#### [EXERCISE DETAILS]
Where does the word "Dubsteppin" occur in the entries below? Copy every line that has it.

#### [RAW DATA]
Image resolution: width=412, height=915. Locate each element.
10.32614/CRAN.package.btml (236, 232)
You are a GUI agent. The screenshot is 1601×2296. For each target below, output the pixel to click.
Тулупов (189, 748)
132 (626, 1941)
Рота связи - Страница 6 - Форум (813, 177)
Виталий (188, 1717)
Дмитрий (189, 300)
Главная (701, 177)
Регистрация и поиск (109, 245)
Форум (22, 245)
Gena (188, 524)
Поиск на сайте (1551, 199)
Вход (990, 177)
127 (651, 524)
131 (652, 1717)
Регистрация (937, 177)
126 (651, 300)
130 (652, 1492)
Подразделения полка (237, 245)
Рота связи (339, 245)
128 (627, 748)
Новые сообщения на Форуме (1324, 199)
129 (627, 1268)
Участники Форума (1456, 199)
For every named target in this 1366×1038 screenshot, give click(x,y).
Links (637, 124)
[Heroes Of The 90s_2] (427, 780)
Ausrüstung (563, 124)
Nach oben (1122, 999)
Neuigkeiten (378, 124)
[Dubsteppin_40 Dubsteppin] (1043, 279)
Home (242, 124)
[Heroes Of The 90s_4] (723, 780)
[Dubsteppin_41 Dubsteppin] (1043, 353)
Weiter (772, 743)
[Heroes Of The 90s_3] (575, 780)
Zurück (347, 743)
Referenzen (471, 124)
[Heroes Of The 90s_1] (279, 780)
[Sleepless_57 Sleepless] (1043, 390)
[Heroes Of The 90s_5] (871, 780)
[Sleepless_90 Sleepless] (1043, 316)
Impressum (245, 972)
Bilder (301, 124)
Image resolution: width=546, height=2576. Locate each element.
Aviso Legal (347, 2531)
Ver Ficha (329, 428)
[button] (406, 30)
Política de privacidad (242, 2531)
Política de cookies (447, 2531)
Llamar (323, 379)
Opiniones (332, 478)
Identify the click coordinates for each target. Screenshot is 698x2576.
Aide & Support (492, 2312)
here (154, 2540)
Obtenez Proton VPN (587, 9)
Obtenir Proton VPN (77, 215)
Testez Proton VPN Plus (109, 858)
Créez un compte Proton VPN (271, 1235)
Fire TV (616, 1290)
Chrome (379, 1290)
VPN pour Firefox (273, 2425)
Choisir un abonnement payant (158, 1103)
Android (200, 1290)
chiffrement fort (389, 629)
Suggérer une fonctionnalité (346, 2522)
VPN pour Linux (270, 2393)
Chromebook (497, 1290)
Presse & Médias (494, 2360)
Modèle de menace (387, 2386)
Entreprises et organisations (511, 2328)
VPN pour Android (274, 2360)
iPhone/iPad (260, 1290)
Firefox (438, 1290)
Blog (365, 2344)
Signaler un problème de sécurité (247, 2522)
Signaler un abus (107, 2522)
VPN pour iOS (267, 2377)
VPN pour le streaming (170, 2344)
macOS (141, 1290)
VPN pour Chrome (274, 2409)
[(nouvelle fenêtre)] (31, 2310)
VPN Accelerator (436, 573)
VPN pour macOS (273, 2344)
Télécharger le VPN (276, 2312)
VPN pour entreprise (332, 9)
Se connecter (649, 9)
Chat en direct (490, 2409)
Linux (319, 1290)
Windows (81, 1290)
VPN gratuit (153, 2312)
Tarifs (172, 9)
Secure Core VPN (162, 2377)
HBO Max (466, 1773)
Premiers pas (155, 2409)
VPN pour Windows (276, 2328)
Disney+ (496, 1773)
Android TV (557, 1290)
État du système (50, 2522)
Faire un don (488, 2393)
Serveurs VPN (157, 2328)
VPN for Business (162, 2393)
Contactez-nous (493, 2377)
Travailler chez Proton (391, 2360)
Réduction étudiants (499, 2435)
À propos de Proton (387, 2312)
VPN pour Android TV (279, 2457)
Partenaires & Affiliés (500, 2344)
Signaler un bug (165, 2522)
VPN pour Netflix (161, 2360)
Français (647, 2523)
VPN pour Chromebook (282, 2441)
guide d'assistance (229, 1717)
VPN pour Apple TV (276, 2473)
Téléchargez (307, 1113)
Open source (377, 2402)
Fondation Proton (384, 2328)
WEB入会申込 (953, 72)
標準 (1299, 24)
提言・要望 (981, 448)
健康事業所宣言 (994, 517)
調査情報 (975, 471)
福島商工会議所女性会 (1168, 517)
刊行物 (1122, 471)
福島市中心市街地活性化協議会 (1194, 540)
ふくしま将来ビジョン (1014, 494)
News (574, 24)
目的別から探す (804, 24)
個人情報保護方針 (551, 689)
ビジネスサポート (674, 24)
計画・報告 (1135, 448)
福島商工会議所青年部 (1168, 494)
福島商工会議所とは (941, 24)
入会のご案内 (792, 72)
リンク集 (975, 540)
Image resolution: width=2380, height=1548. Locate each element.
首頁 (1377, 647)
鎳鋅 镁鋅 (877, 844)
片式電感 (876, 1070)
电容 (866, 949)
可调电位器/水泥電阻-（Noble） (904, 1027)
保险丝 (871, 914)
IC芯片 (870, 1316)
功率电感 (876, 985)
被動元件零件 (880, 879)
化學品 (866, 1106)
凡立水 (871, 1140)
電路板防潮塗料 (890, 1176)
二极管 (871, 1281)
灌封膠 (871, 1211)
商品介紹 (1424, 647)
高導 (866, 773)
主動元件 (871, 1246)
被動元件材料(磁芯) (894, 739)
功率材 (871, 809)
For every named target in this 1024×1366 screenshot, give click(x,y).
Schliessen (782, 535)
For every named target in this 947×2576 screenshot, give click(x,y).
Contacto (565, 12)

#### [ANSWER BOX]
[Dubsteppin_40 Dubsteppin] (1043, 279)
[Dubsteppin_41 Dubsteppin] (1043, 353)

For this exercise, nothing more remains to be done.